# [Task prompt]
Nothing but the lines from the one containing "This screenshot has height=360, width=546." to the final line of the entries should appear, copied exactly and without pictures.

[Dataset records]

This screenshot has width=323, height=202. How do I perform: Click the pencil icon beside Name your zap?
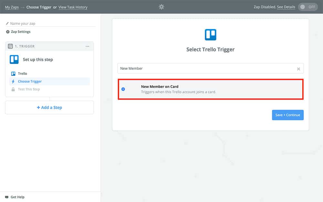[x=7, y=24]
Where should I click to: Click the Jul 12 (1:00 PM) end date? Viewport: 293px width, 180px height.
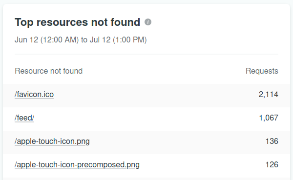(x=118, y=40)
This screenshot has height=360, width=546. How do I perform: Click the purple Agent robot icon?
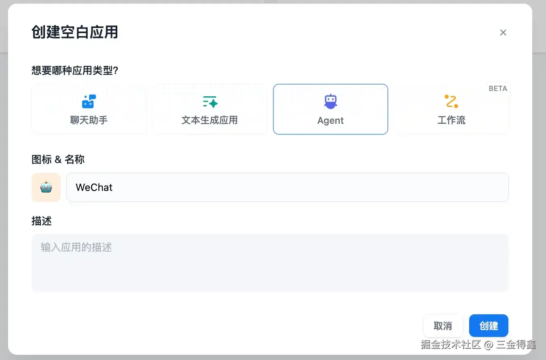click(330, 102)
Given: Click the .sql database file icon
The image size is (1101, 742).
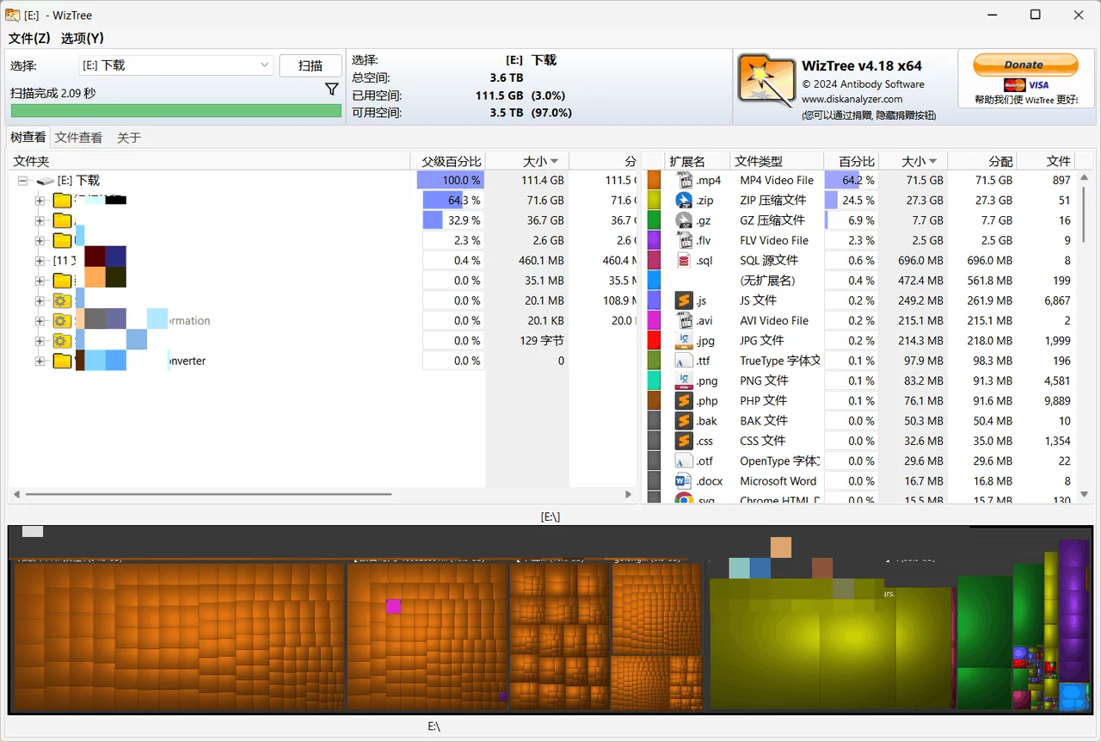Looking at the screenshot, I should pyautogui.click(x=685, y=260).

# [Written response]
This screenshot has height=360, width=546. How do I perform: Click the purple Agent robot icon?
click(330, 102)
Given: Click the .sql database file icon
The image size is (1101, 742).
Looking at the screenshot, I should pyautogui.click(x=685, y=260).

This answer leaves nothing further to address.